O último painel do primeiro dia da OGS tratou trouxe o Turfe e o Poker como exemplos para o indicar o caminho das pedras da regulamentação no Brasil. No caso do Turfe a pergunta a ser respondia foi “o que o Tufe brasileiro pode ensinar sobre as apostas esportivas a outras modalidades de jogos on-line?”. Já com relação ao Poker, o tema central foi como o esporte está com meio caminho andado mesmo no mercado cinza. Participaram do painel Priscila Carvalho, advogada da Confederação Brasileira de Texas Hold’s em –CBTH e Joseph Levy, CEO da PMU Brasil.

Quem abriu o painel foi a advogada da Confederação Brasileira de Texas Hold’s em –CBTH. Com números contundentes e uma lista de esportistas conhecidos do público como o jogador Neymar, Priscila Carvalho defendeu que o Poker é um negócio potencial para investidores no País que, segundo ela, é comprovadamente – por pesquisas e especialista um jogo de habilidade e não de azar.

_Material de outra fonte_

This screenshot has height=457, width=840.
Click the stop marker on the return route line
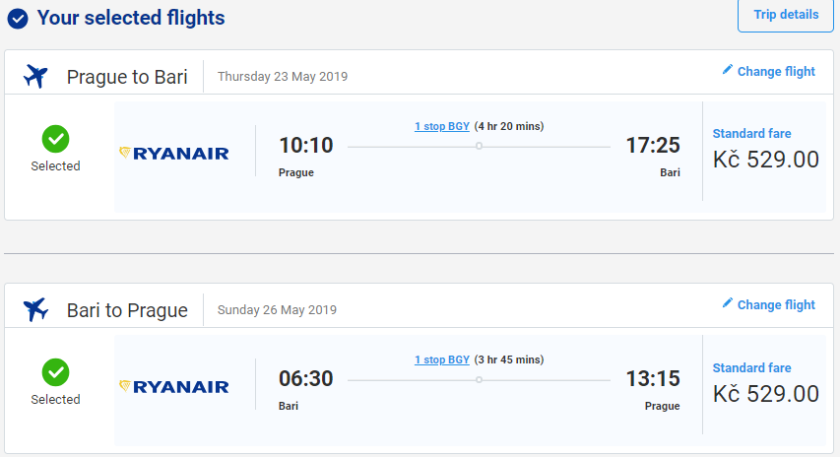pos(479,379)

“Dos 27 estados da Federação brasileira, o poker tem regionais em 22 e distribui 44 milhões por ano no on-line, mas a ideia de que é um jogo de azar inibe investidores”, disse Priscila.

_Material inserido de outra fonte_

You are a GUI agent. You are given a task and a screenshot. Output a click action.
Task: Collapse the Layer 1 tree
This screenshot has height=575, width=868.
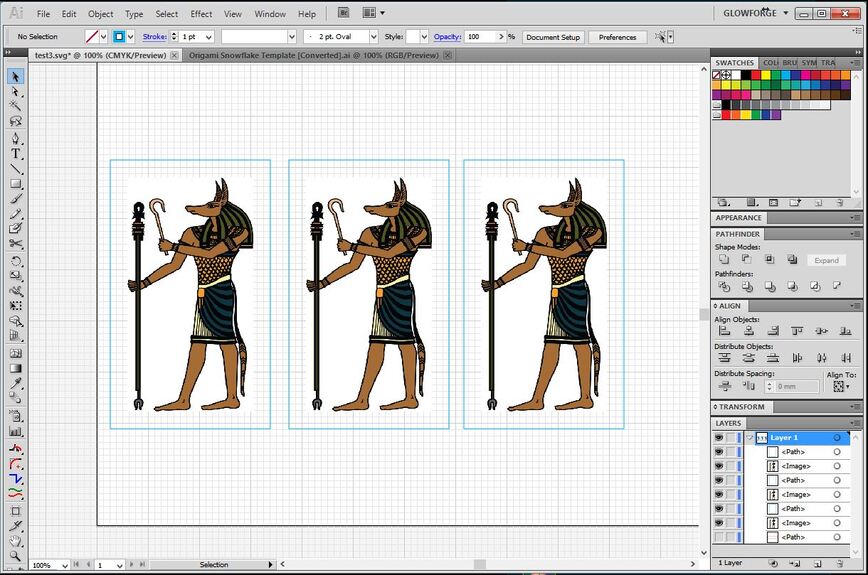point(749,438)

O último palestrante, Joseph Levy CEO da PMU Brasil, diz que o Turfe é termômetro de como esse mercado de apostas têm potencial no País. Como um esporte regulado por meio das licenças de Jockey Club, deve crescer entre 7% e 8% neste ano, apesar da crise e pode, inclusive, crescer mais.

“O Brasil tem cerca de 2 milhões em rebanho de cavalos o que representa o quarto maior do mundo, se usamos o esporte como faz a França podemos crescer e ajudar mais o País com empregos, investimentos e também no social”, finalizou Levy.